-- Material provided follows --

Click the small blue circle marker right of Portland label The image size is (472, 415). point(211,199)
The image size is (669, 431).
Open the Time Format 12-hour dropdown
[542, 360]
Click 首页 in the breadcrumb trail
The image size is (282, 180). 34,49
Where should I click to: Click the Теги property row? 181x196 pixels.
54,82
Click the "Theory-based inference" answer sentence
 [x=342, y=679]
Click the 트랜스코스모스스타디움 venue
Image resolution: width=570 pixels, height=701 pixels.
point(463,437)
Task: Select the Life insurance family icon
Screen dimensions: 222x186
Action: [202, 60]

-- Material provided concluded --
-- Material provided follows --

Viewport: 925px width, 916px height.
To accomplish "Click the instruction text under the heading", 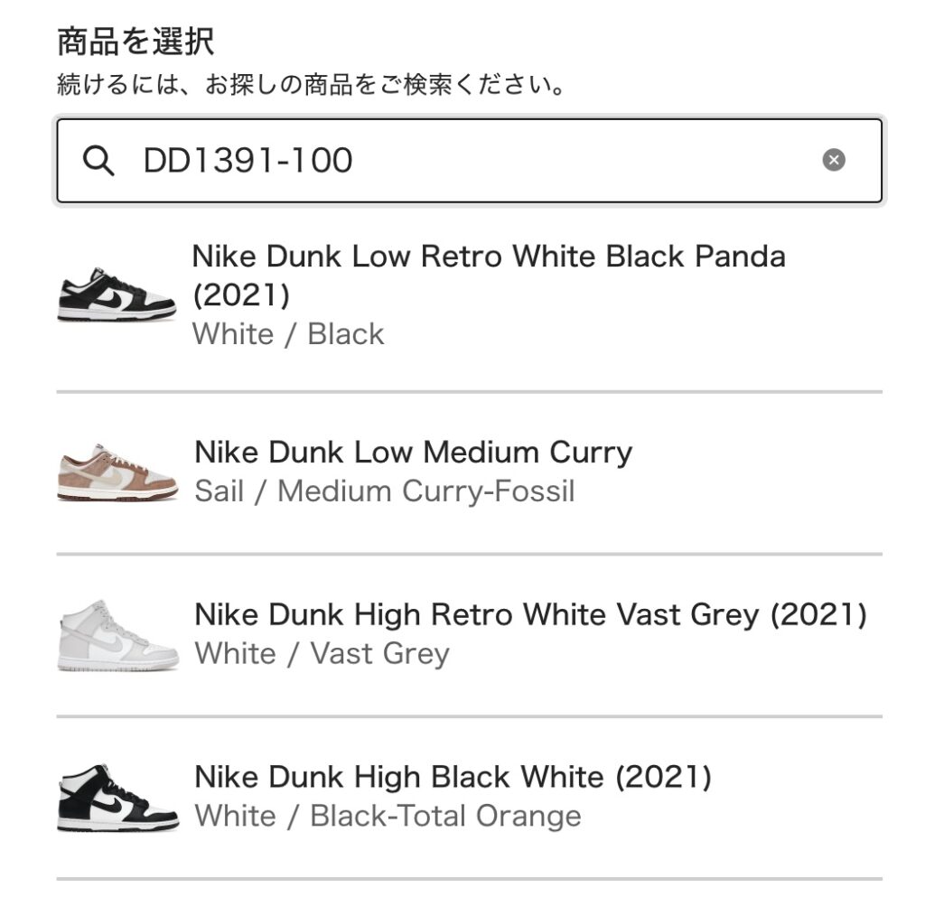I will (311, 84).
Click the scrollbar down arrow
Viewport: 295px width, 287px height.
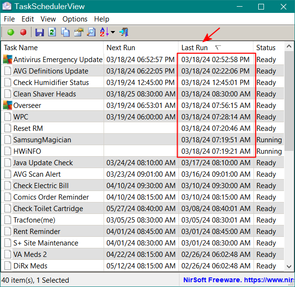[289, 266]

-- Material provided concluded --
-- Material provided follows --

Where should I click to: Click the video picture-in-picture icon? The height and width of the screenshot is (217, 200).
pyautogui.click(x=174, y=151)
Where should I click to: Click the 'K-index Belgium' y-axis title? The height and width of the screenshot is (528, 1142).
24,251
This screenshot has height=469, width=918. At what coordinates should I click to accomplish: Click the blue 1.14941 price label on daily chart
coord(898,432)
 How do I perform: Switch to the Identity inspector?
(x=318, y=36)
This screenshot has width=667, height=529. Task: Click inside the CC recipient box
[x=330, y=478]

-- Material provided concluded --

▸ Goal of the exercise:
Each line in the entries above, starting at the line with "Click the small" and ending at the line with "Task: Select the Life insurance family icon", is to be printed exactly, and only those lines.

▸ Solution to this task:
Click the small blue circle marker right of Portland label The image size is (472, 415). point(211,199)
The image size is (669, 431).
Open the Time Format 12-hour dropdown
[542, 360]
Click 首页 in the breadcrumb trail
The image size is (282, 180). 34,49
Where should I click to: Click the Теги property row? 181x196 pixels.
54,82
Click the "Theory-based inference" answer sentence
 [x=342, y=679]
Click the 트랜스코스모스스타디움 venue
Image resolution: width=570 pixels, height=701 pixels.
point(463,437)
Task: Select the Life insurance family icon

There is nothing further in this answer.